What is perhaps more surprising is the close connection between the arts and the scientific and technological capabilities of states. Indeed, the STSI is more closely associated with the share of workers in arts, culture and entertainment occupations (.53) than it is with the share of the workforce that is comprised of scientists (.41).
Many states have invested in educational and medical institutions, so-called “eds and meds,” as a way to build up their high-tech capabilities and spur economic development. But, we find no statistical association whatsoever between the STSI and the share of workers in eds and meds occupations.
Another thing that matters is openness to diversity. I’ve long argued that innovation turns on tolerance and diversity. Scientists and technologists come from all backgrounds and ways of life. Many are immigrants. Openness to diversity is a feature that enables places to attract top scientific and technical talent across the aboard. The STSI is positively associated with both the share of the population that is foreign-born (.45) and the share that identify as LGBT (.40).

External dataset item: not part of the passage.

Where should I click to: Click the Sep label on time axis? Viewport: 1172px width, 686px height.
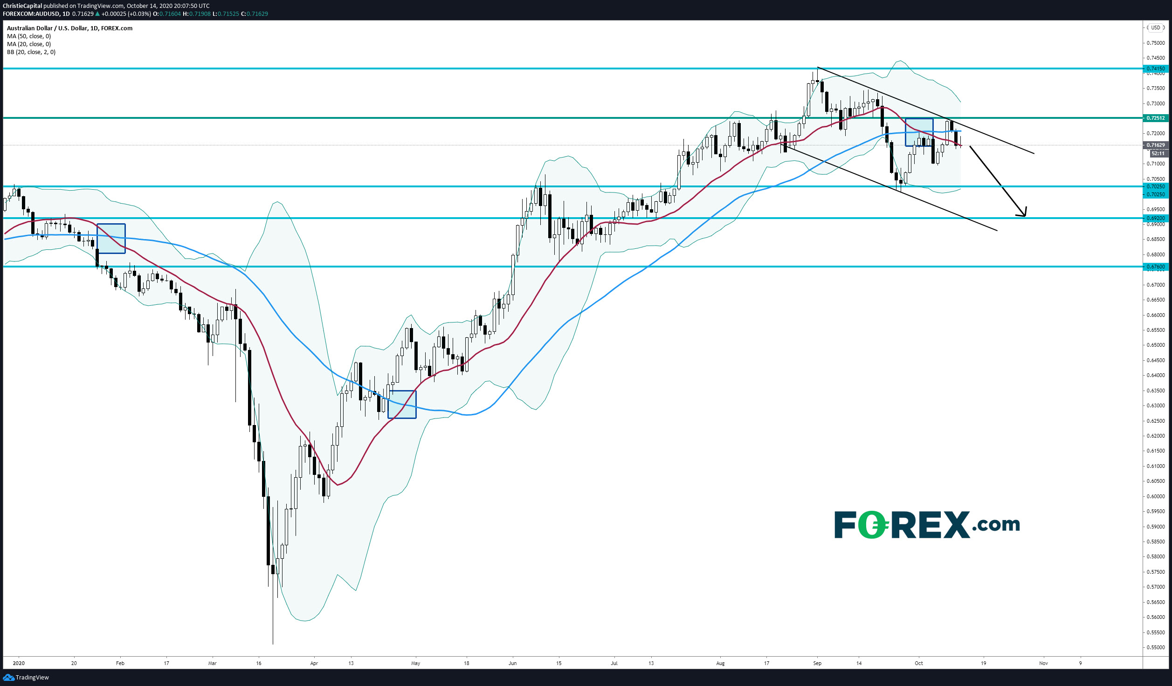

Urbanization plays a role too. Urbanists have long argued that innovation requires density. More urbanized states are also more innovative. The STSI is positively associated with the share of a state’s population that lives in urban areas (.55) and negatively associated with the share that drives alone to work, a proxy measure for sprawl (-.30). This stands in contrast to the older notion that innovation and high-tech industries grow up in suburban office parks and nerdistans like those of California’s Silicon Valley or in the suburbs along Route 128 outside Boston. Indeed, my own research has found high-tech startups coming back in large numbers to urban centers in order to attract talent.
Innovation at the state level also reflects America’s long running political and cultural divides. Liberal, blue states are more innovative than conservative, red ones. The STSI is positively associated with the share of voters who voted for Obama (.48) and who currently favor Hillary Clinton (.56). They’re negatively associated with the share of voters who voted for Romney (-.48) and favor Trump (-.64).

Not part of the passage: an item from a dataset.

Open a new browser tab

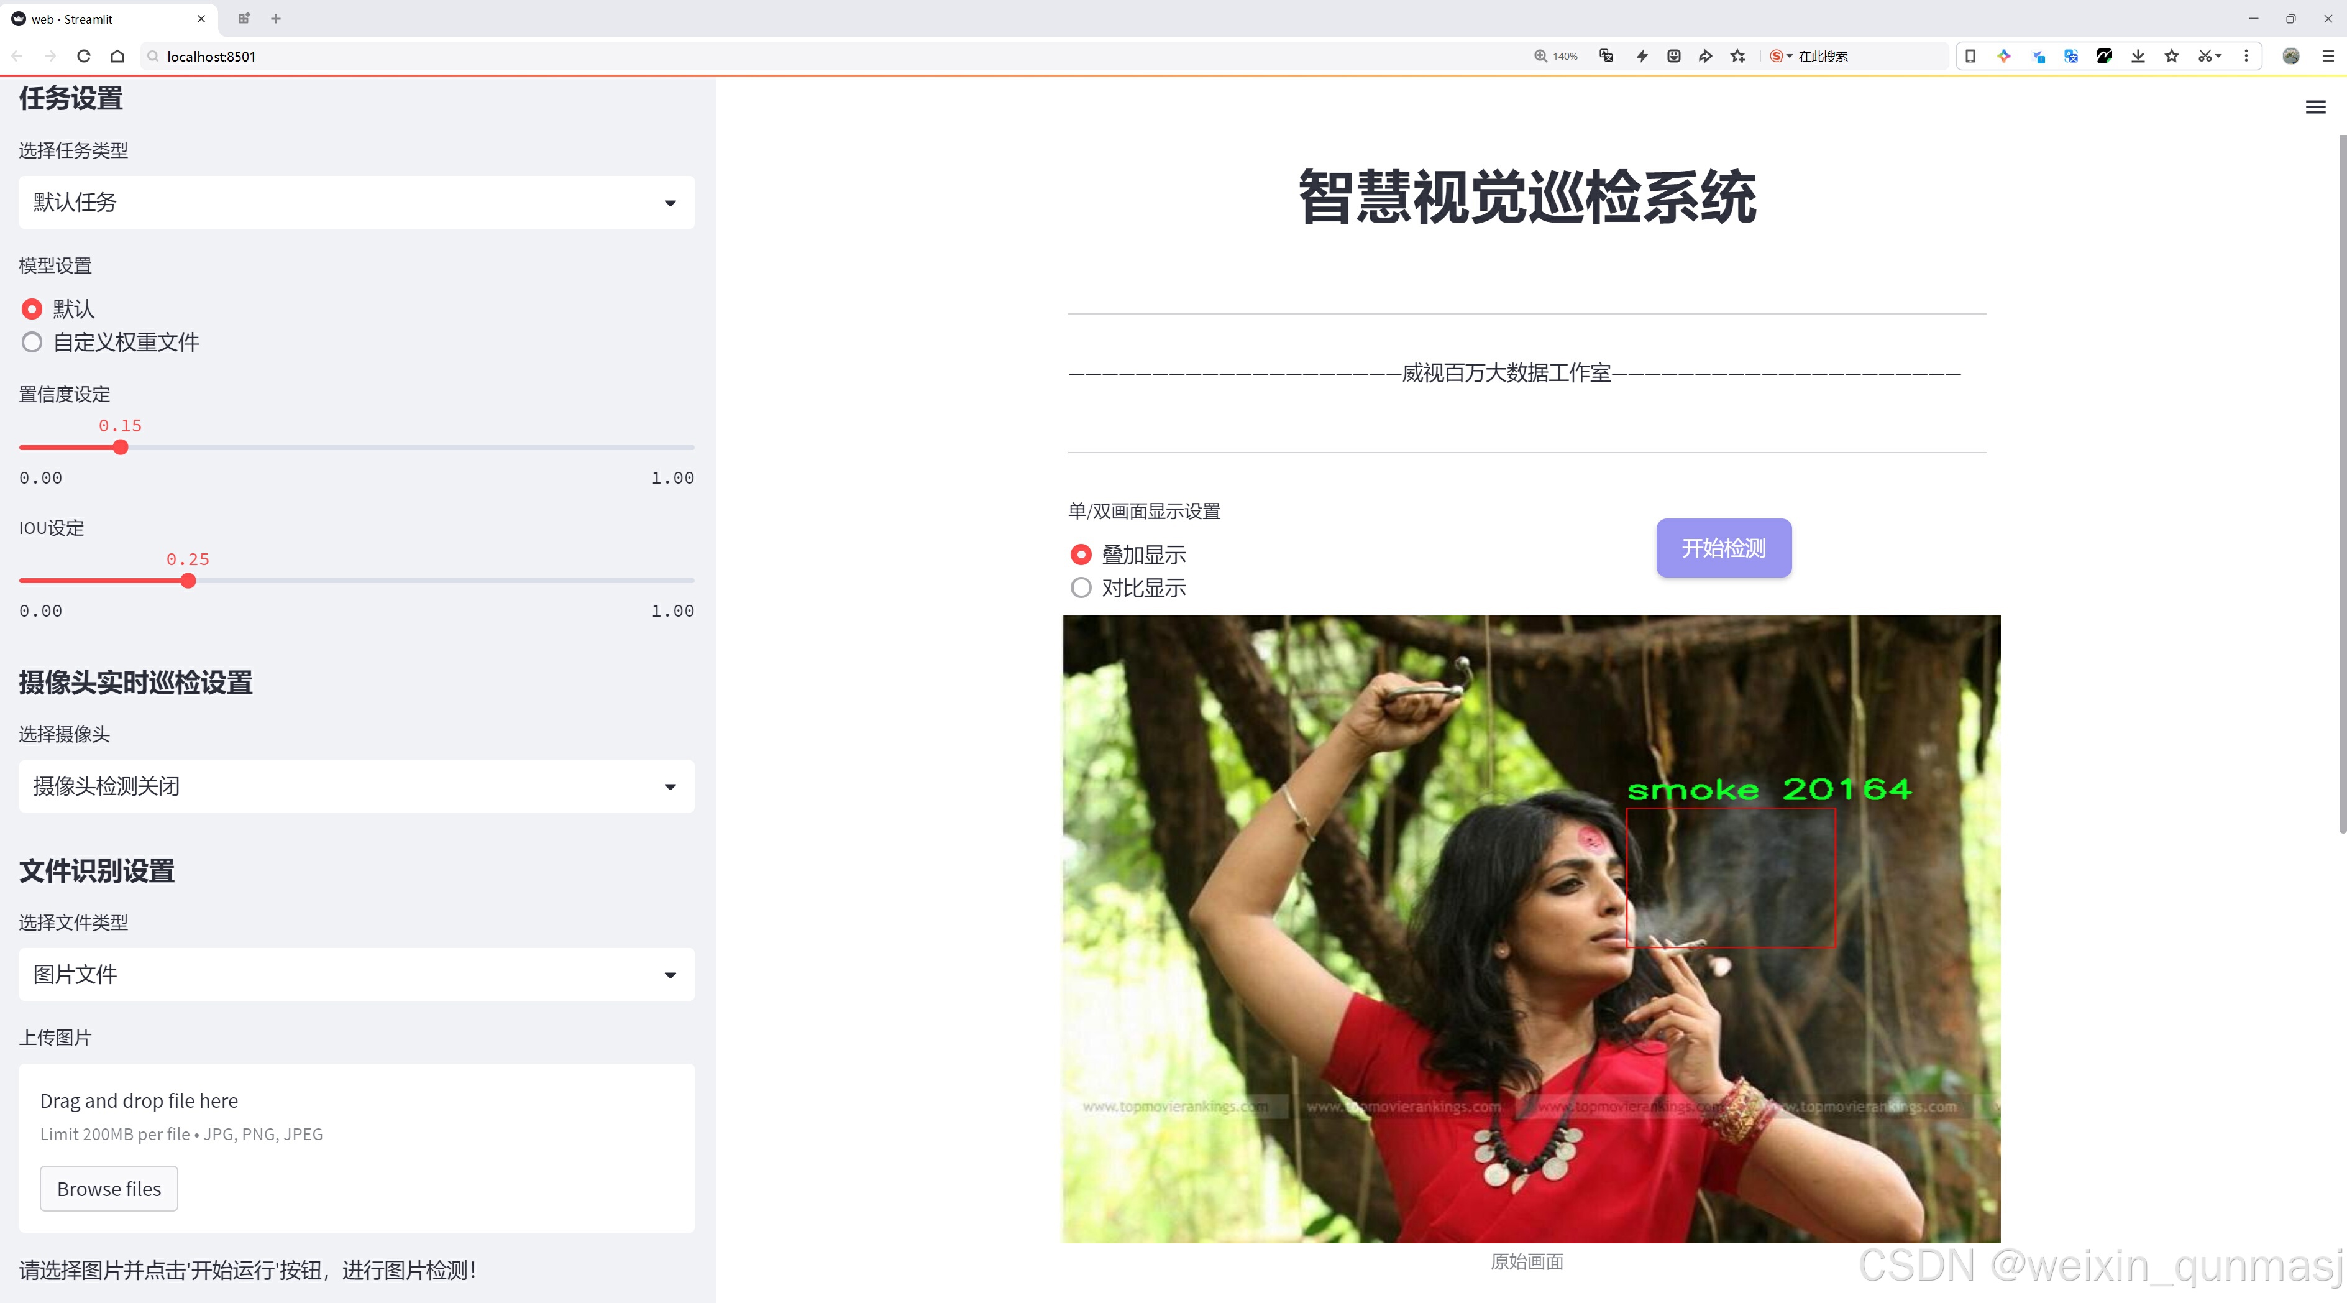[276, 18]
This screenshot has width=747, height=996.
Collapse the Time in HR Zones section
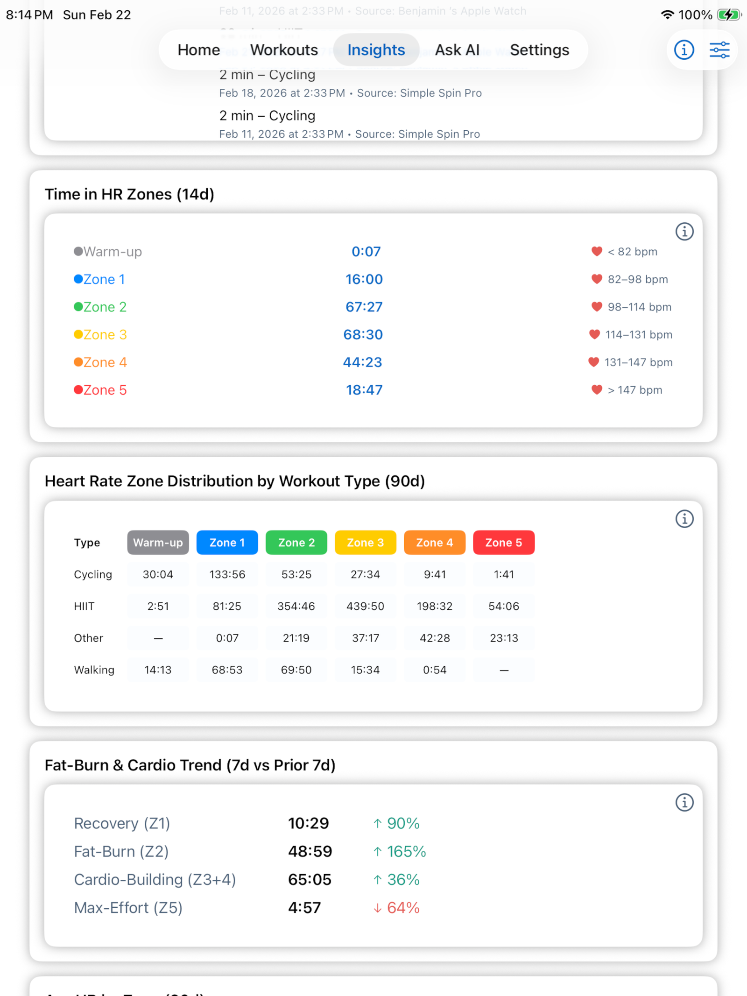(x=130, y=194)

The sociologist Max Weber long ago argued that the growth and development of Western nations was tied to their “Protestant work ethic.” But today religiosity appears to be a fetter on innovation. The correlation between the STSI and religiosity, measured as the percent of the population who say they are “very religious,” is negative (-.40).
More innovative states are also more highly taxed states, with the STSI being positively correlated with state income taxes per capita (.45). Building a state knowledge economy which requires public funding for universities and research institutes. Spending for urban infrastructure is another expensive investment, but one that ultimately pays off in the form of greater scientific and technological capability as well as higher wages and incomes.
Ultimately, the science and technology capabilities of states not only reflect, but underpin America’s underlying economic, political, and cultural divides. Our most technologically advanced states are bluer, denser, more expensive, more diverse and richer, while those that lag in science and technology are redder, more working class, and falling further behind in the knowledge economy.